The lack of use cases in that document is a concern. They're all "nice to have" features, but is the payoff there for real work? The "effects" section mentions properties useful for a proof system. But it's not part of a proof system. If it were, most of those could be found automatically by static analysis, without bothering the programmer. (I was doing that decades ago in a very early proof of correctness system.) Getting programmers to annotate items is tough. Just getting C++ programmers to use "const" enough is hard.
"View types" are interesting. But how much of that generality is really needed? We already have it for arrays, with "split_at_mut" and its friends. That's a library function which uses "unsafe" but exports a safe interface. The compiler will already let you pass two different fields of a struct as "&mut". That covers the two most pressing cases.
I would also have liked to see some motivational examples, but I think the most interesting upside of an effect system is composability.
Rust is actually really unique among imperative languages in its general composability - things just compose really well across most language features.
The big missing pieces for composability are higher-kinded types (where you could be generic over Option, Result, etc.), and effects (where you could be generic over async-fn, const-fn, hypothetical nopanic-fn, etc.)
The former becomes obvious with the amount of interface duplication between types like Option and Result. The latter becomes obvious with the number of variants of certain functions that essentially do the same thing but with a different color.
> Rust is actually really unique among imperative languages in its general composability
Can you compare it to some other imperative language? Because I really don't see anything particularly notable in Rust that would give it this property.
Not so much composability on async Rust.
Some uses of higher-kinded types (though not all of them) can be addressed by leveraging Generic Associated Types (GAT).
Part of the problems is that the "things just compose really well" point becomes gradually less and less applicable as you involve the lower-level features Rust must be concerned with. Abstractions start to become very leaky and it's not clear how best to patch things up without a large increase in complexity.
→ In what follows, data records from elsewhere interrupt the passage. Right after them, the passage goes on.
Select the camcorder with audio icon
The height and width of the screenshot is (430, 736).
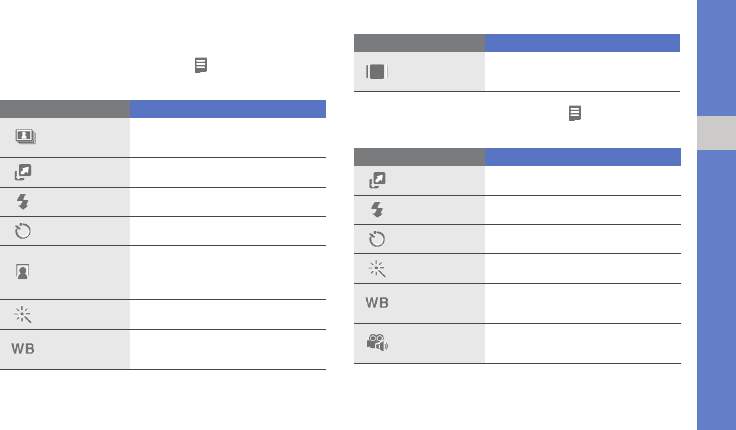[377, 343]
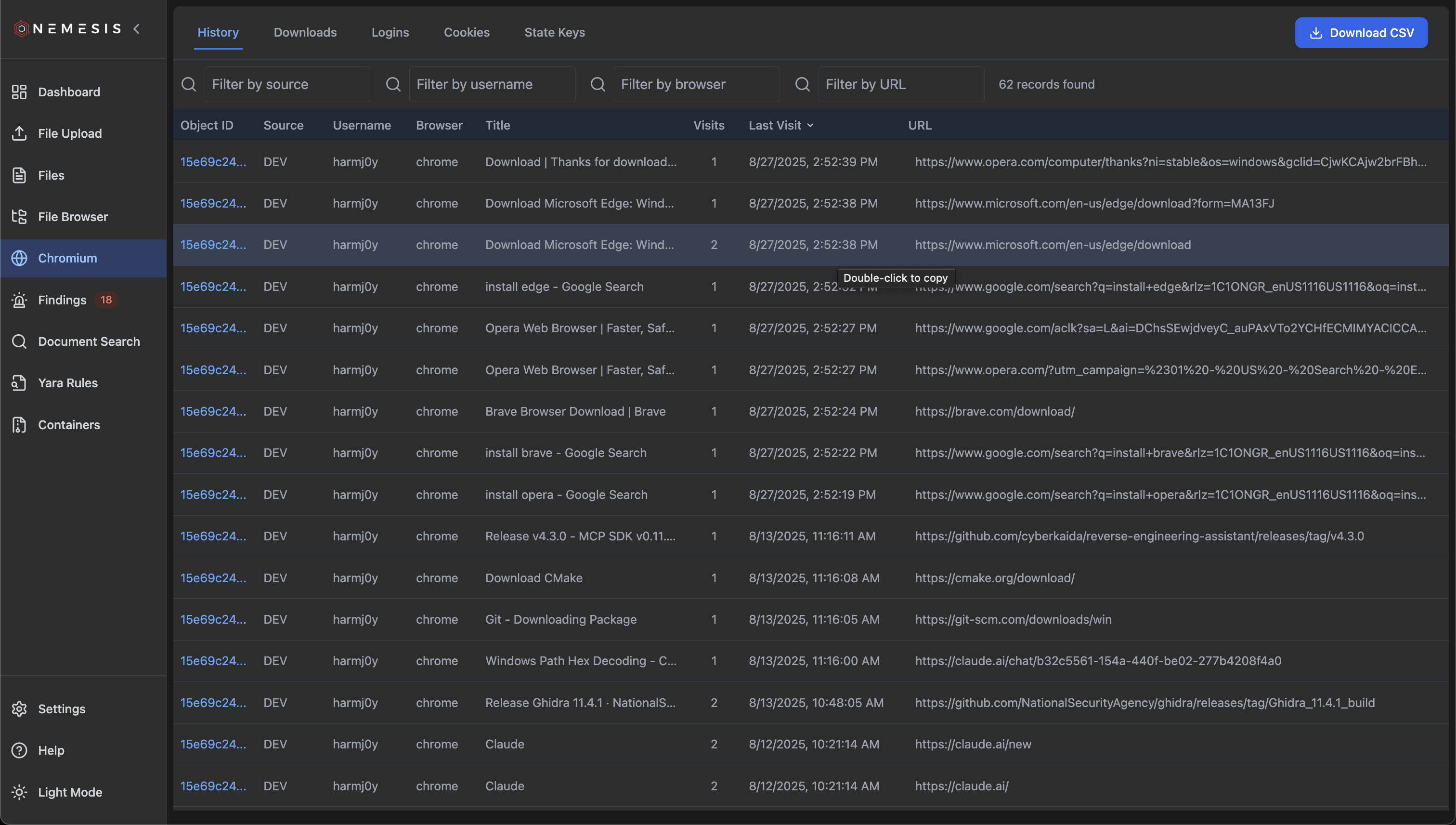Open Settings
Image resolution: width=1456 pixels, height=825 pixels.
pos(62,708)
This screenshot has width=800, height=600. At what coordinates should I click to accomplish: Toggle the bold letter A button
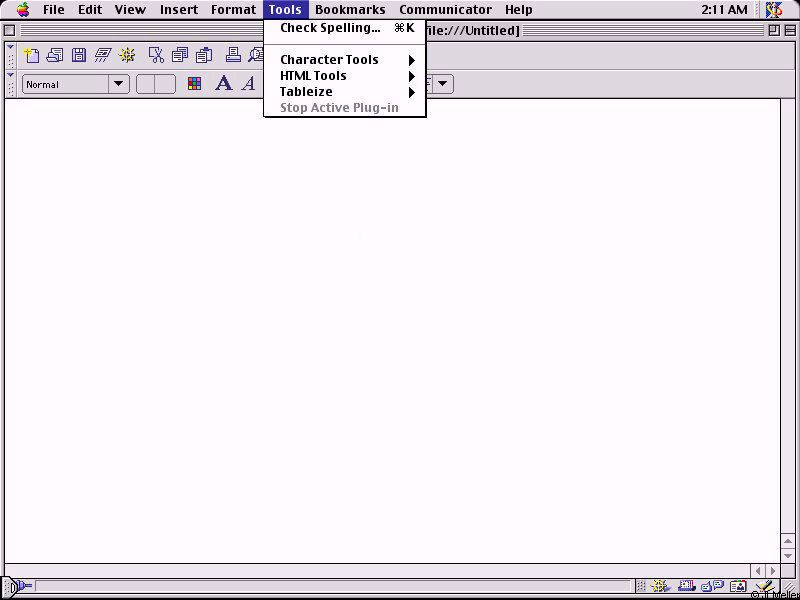[223, 84]
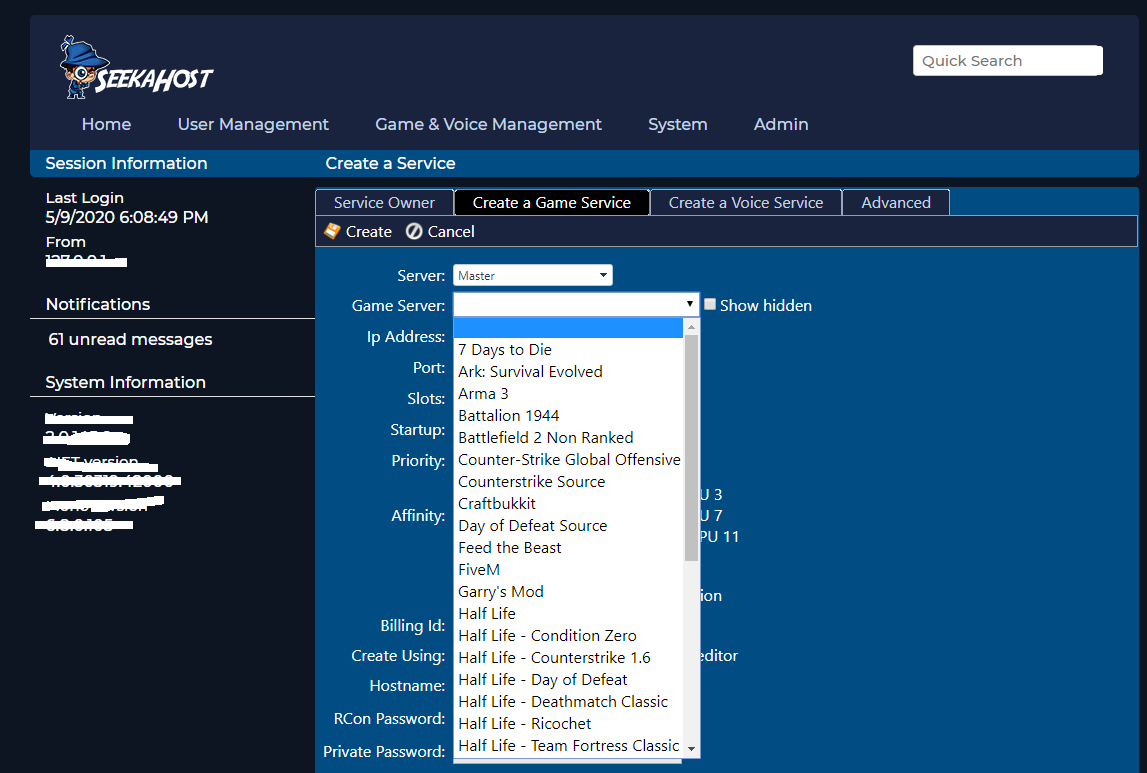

A lot of foundational PL research is needed to address this sensibly.
"View types" addresses one of the top pain points of the borrow checker, which is disjoint borrows on a single value. The compiler can understand values where only some fields are borrowed, so e.g. you can mutably borrow the currently-unborrowed fields, but there's no way to write these partial borrows and so you cannot write functions that either take or return these borrows. This often means having to restructure code to split up one struct into several child structs just to be able to borrow those substructs independently.